Don’t get me wrong, some of the work was fun, like photographing pets and their owners, especially if their owners were kids – I loved capturing their special connections.
But as for weddings, big parties and anything that required me to shoot out of hours, on weekends or wrangle large groups of people – nope, not a fan!
Saying ‘yes’ to everything was seriously starting to burn me out, and it did nothing to set me apart in my field.
Instead of being known for being fantastic at one style of photography I was just good at a lot of different styles.
That meant I wasn’t as ‘in demand’ as I wanted to be because there were so many other photographers who were just like me, some of them cheaper!

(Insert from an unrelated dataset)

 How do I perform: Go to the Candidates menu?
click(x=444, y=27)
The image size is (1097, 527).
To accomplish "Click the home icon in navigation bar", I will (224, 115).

I didn’t stand out – it was a question of ‘why should I choose you over some other photographer?’
People will talk about your business for two reasons: when you excel at what you do, and when you don’t.
By saying ‘yes’ to all the jobs I was actually doing more harm to my business than good. My brand was so diluted it simply wasn’t memorable – and I wasn’t doing my absolute best work because I was stretched to the limits.
So I decided to make a bold change.
About six months after opening my studio, I started to specialize in the area that I loved the most – pet photography.
I copped a fair amount of criticism for this with people saying things like, “Who on earth would pay for photos of their pets?”
And as it turns out…
…a LOT of people, actually.
But the ones who were loved that they could come to me to help them capture stunning images of their fur babies – and of course, they would sing my praises to their friends.
As a result of honing my skills and sticking to what I love, I’ve become well known for my work.
It takes a lot of patience – not to mention a ton of little tricks – to get animals to do exactly what you want them to do. My clients trust me because they know I have the skills and experience to get the results they’re after.
It also helps that I’m a devoted mama to two fur babies of my own, so I think that definitely helps to make an instant connection with my clients.
Once I had fully committed to my new direction, did a rebrand, and put my studio information and portfolio out there, my business skyrocketed!
I started getting more of the clients that connected with my brand, and people were also willing to spend a LOT more with me.
My style and skill has helped to set me apart, but the fact I only photograph pets and newborns has been key to helping me stand out in a crowded photography market.
So I’d love to know, what’s your niche and if you’re not currently serving a niche market, why not? What’s holding you back?
I’d love to hear from you, leave me a comment below!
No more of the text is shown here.